Work instructions: Only the lines from the one with "Open the Edit menu" through the end of the data below belong in the answer, restated word for word, pictures excluded.

%%

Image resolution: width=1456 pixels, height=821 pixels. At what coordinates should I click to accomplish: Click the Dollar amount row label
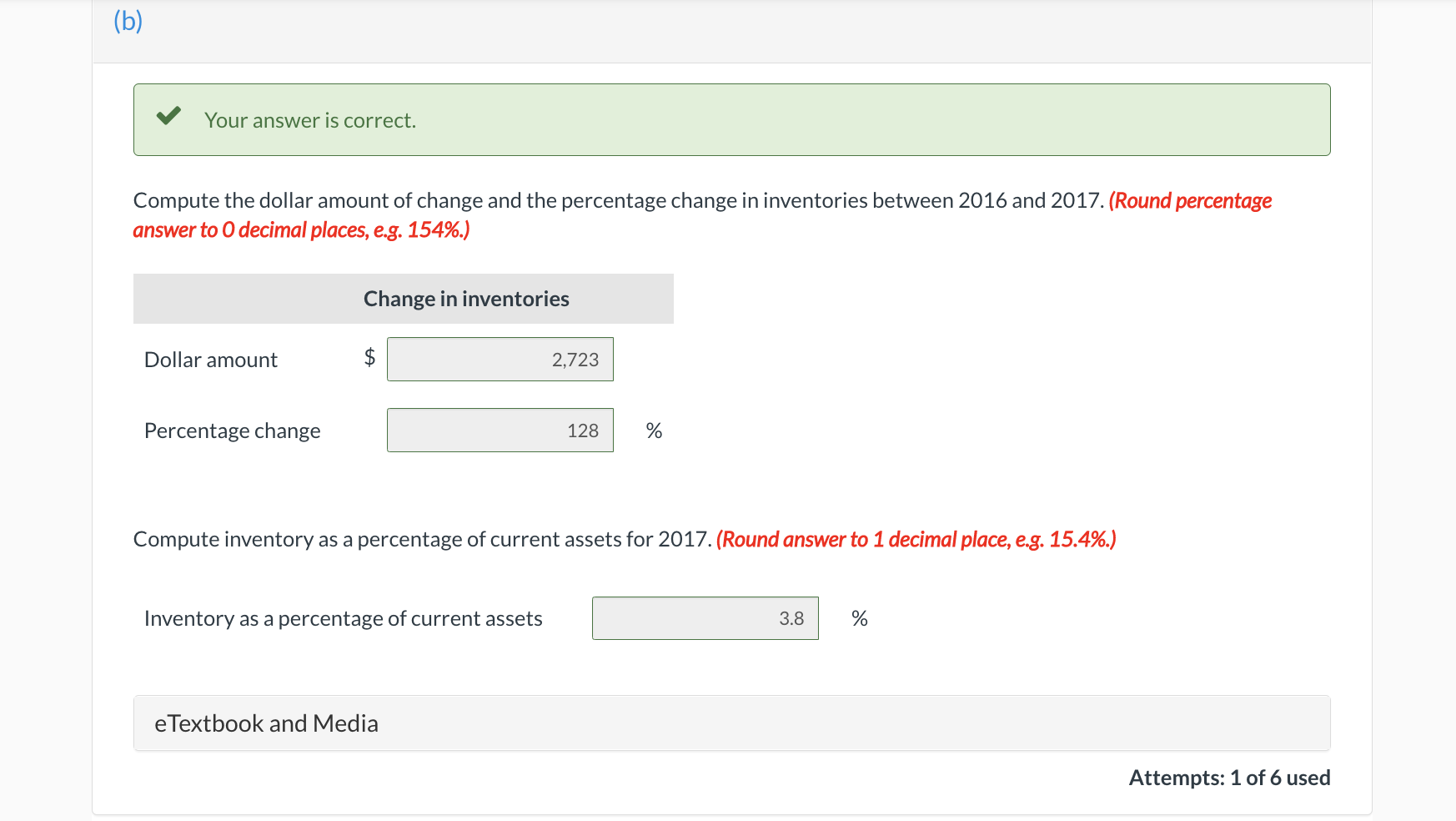210,359
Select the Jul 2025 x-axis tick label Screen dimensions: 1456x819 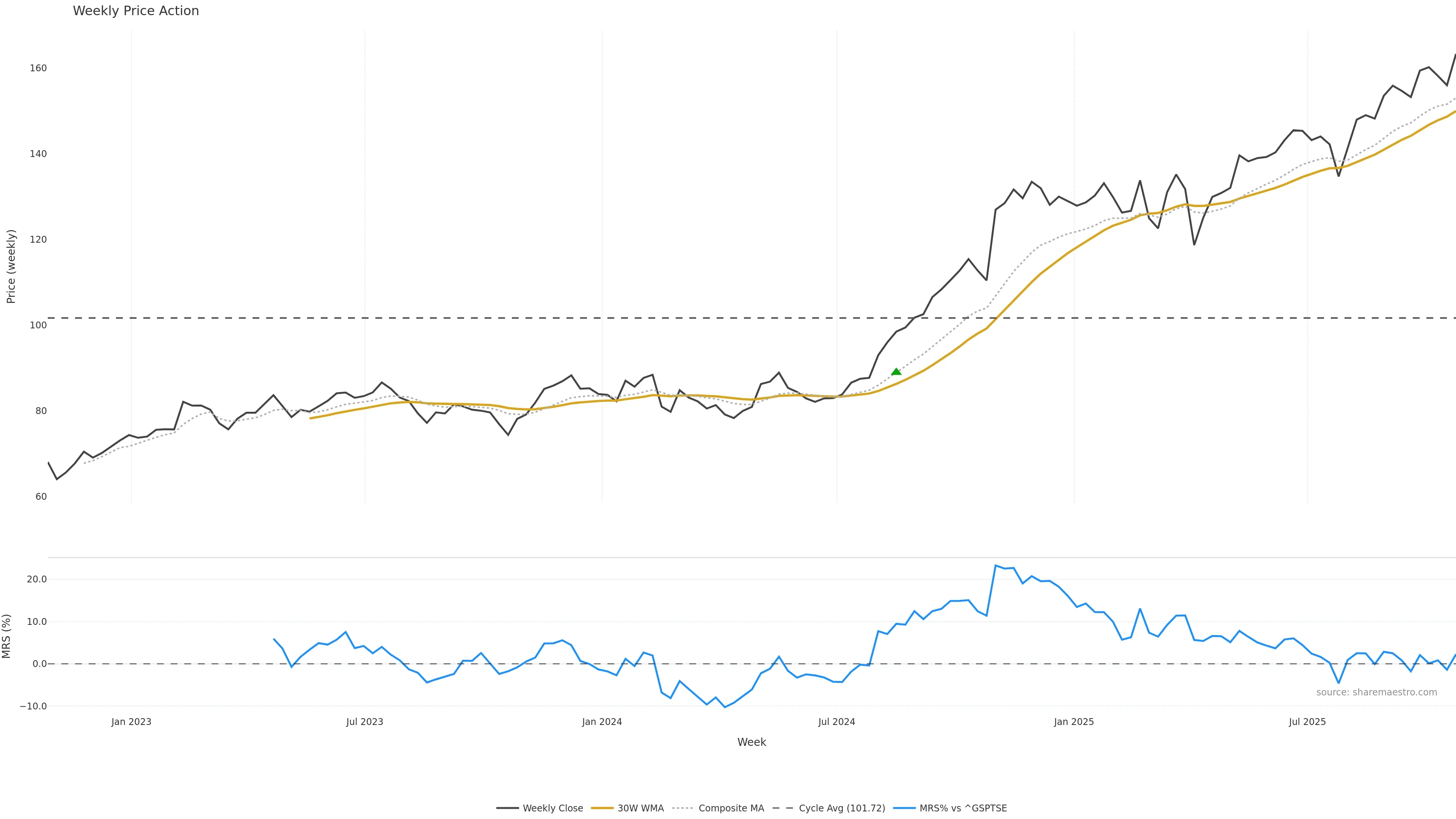click(1307, 722)
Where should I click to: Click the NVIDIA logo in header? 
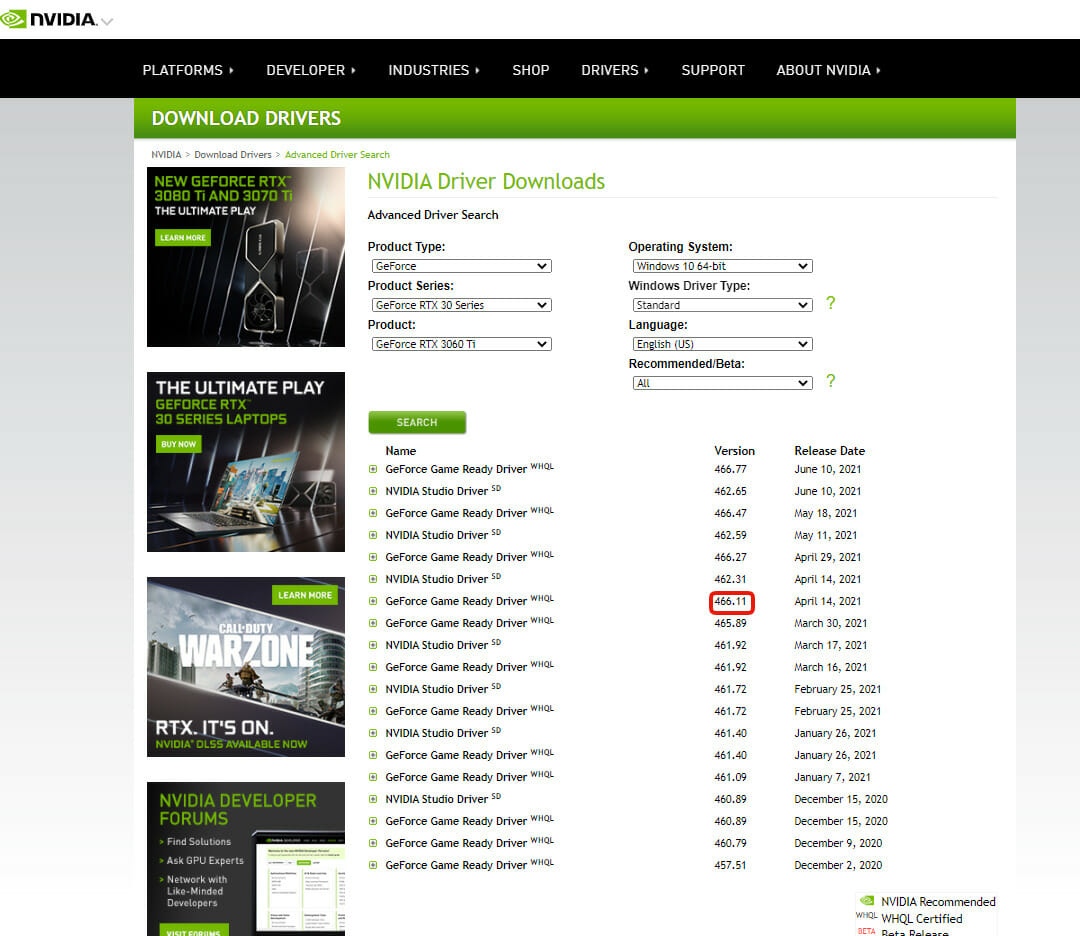tap(49, 19)
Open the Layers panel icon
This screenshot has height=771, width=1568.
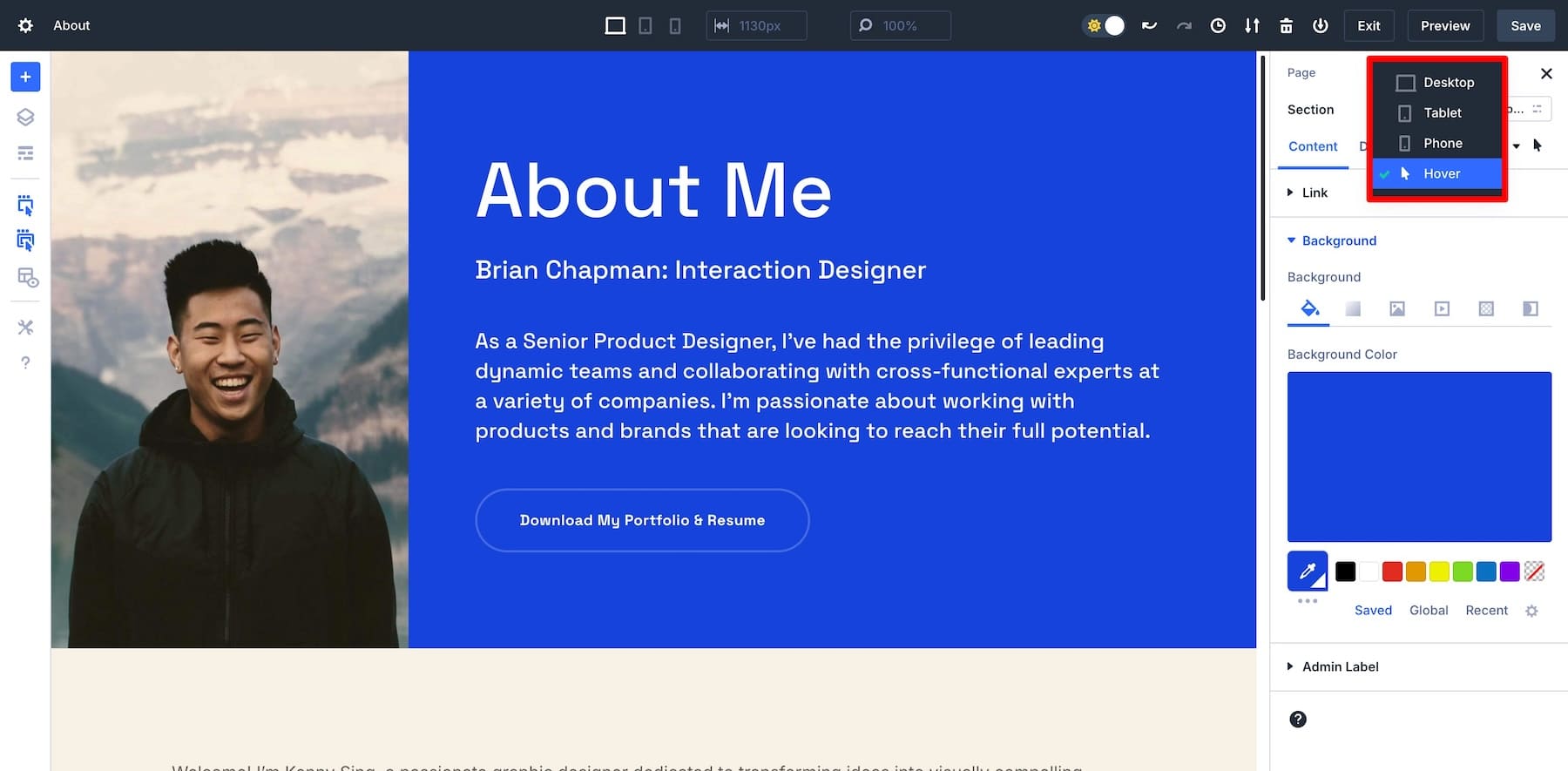[x=25, y=117]
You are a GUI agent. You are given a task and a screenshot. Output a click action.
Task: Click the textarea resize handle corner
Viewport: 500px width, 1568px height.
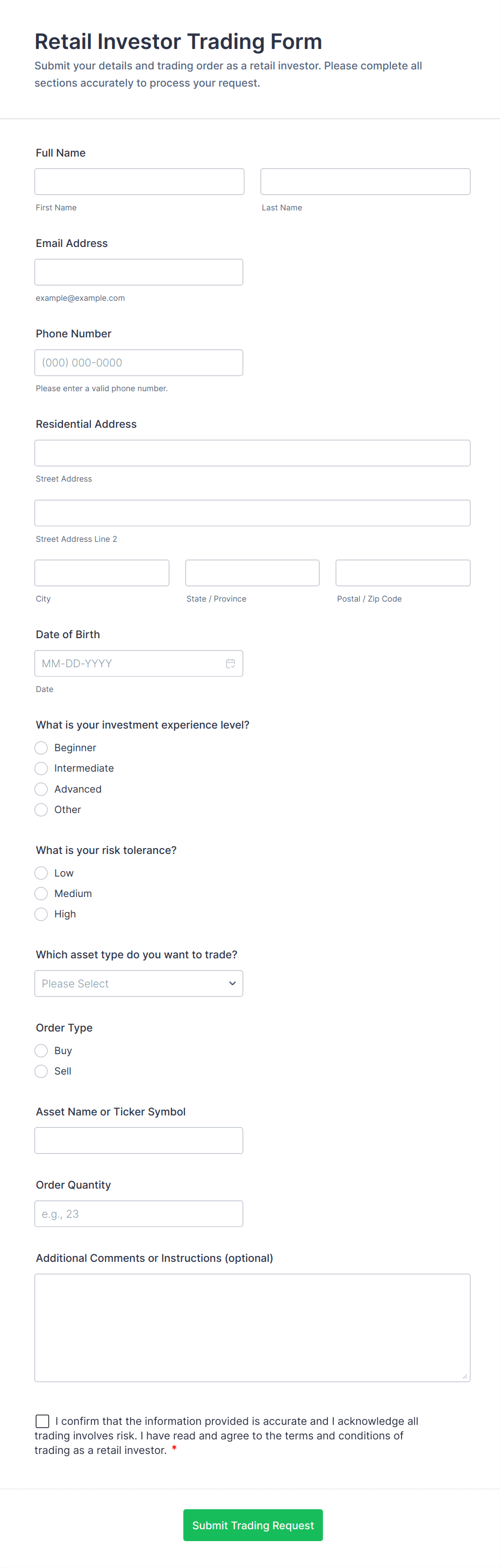pyautogui.click(x=465, y=1376)
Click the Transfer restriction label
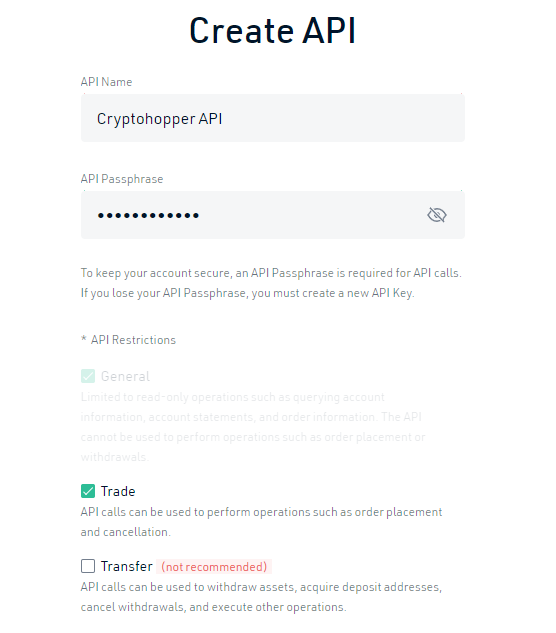 pyautogui.click(x=127, y=566)
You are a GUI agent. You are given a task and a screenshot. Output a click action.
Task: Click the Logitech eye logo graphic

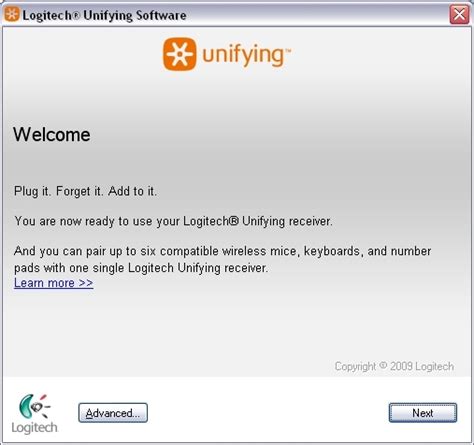pyautogui.click(x=34, y=406)
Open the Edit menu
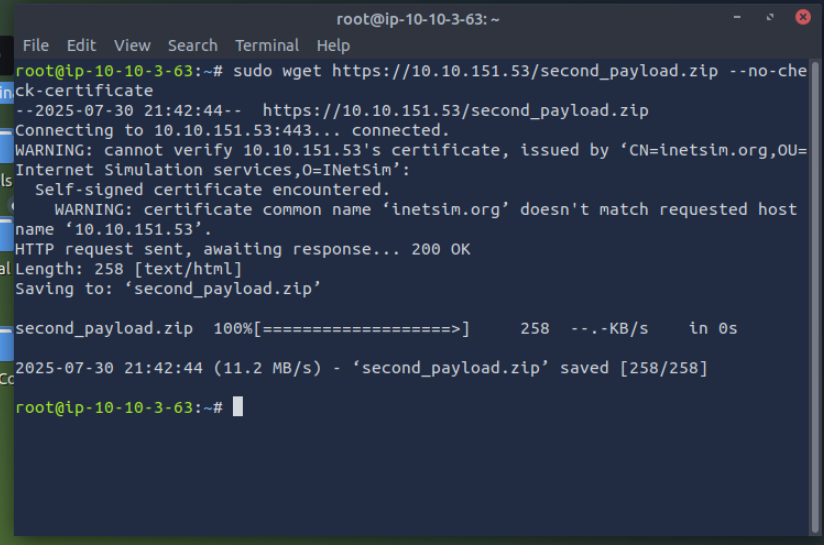Screen dimensions: 824x545 tap(81, 46)
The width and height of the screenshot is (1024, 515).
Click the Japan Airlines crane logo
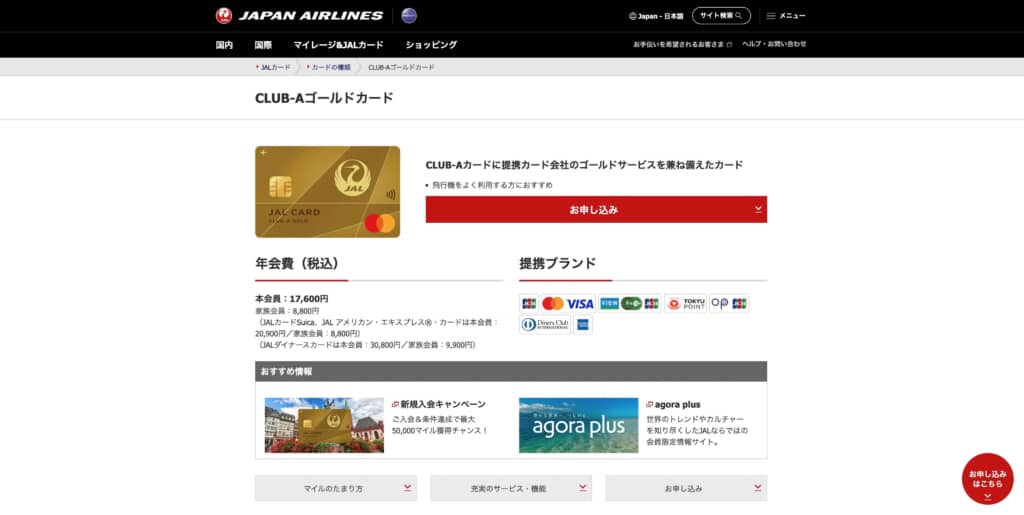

%%

Output below:
Open the Edit menu
Screen dimensions: 824x545 tap(81, 46)
The width and height of the screenshot is (1024, 515).
Click the Japan Airlines crane logo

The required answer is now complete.